**EXERCISE DIRECTIONS:**
The required output is the exact run of lines below that opens at the line with "LUZ (540, 2066)" and closes at the line with "LITE PANELS (810, 2221)".

————————

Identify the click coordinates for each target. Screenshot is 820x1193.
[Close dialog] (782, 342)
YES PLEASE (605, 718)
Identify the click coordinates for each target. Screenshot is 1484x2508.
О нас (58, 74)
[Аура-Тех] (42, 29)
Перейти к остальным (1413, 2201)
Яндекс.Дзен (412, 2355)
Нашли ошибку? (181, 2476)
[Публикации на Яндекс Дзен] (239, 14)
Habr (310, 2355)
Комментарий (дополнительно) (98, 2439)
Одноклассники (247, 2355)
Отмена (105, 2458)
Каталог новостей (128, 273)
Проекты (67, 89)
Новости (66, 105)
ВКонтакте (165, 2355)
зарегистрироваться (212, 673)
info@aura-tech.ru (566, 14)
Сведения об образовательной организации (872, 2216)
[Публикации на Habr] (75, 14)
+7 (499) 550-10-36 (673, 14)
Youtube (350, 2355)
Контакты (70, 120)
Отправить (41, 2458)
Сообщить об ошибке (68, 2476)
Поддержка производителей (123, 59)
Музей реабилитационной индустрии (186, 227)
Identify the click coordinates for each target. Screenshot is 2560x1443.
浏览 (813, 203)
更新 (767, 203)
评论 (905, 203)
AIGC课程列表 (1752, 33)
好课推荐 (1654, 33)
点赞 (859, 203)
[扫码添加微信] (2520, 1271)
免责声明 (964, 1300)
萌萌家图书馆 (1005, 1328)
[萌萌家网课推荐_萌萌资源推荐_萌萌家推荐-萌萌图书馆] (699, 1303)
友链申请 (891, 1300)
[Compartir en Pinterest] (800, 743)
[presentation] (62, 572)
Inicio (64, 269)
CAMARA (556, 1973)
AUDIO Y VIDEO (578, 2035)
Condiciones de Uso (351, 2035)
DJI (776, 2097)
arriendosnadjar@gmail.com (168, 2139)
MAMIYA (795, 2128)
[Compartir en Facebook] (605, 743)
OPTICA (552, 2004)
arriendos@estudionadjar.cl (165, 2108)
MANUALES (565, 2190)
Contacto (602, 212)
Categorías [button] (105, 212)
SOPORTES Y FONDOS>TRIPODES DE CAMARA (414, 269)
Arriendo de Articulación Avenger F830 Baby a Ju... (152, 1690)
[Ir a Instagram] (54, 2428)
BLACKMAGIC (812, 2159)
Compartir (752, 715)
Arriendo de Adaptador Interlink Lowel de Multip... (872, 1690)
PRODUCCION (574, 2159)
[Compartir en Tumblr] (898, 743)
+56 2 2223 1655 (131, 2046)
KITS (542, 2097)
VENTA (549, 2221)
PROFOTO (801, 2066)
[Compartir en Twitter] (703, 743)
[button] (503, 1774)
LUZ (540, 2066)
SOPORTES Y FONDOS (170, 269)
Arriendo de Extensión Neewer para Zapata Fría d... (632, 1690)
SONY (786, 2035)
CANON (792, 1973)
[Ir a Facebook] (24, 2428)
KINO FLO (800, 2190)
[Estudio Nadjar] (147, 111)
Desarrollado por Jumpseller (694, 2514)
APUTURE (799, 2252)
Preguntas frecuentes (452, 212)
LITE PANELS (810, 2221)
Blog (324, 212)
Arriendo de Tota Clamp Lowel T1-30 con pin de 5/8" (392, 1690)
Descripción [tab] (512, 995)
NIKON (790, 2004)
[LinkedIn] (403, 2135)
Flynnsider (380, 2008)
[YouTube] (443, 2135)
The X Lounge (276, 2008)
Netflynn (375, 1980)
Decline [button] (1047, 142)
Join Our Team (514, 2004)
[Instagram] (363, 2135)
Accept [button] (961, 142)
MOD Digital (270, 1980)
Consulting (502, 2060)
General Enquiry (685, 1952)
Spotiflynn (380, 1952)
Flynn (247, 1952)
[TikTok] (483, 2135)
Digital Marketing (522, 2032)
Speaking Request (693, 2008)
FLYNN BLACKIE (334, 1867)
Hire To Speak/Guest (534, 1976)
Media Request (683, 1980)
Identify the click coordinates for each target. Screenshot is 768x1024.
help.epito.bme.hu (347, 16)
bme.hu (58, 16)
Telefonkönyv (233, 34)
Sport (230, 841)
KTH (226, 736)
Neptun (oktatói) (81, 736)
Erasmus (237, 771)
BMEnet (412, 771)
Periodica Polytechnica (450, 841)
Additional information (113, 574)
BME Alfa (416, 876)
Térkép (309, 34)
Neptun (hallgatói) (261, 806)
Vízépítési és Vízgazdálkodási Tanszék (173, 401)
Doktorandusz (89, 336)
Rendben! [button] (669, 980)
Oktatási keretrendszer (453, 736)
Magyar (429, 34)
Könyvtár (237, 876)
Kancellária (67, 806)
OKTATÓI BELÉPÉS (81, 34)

————————

**ANSWER:**
LUZ (540, 2066)
SOPORTES Y FONDOS (170, 269)
Arriendo de Extensión Neewer para Zapata Fría d... (632, 1690)
SONY (786, 2035)
CANON (792, 1973)
[Ir a Facebook] (24, 2428)
KINO FLO (800, 2190)
[Estudio Nadjar] (147, 111)
Desarrollado por Jumpseller (694, 2514)
APUTURE (799, 2252)
Preguntas frecuentes (452, 212)
LITE PANELS (810, 2221)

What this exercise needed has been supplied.